▼

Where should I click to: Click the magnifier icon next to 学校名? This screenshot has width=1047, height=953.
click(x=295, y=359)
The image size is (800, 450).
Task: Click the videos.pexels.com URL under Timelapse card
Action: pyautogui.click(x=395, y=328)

▲

Given the listing above, print all of it word for word.

RESULT BELOW>
Where should I click to: Click the magnifier icon next to 学校名? This screenshot has width=1047, height=953.
click(x=295, y=359)
The image size is (800, 450).
Task: Click the videos.pexels.com URL under Timelapse card
Action: pyautogui.click(x=395, y=328)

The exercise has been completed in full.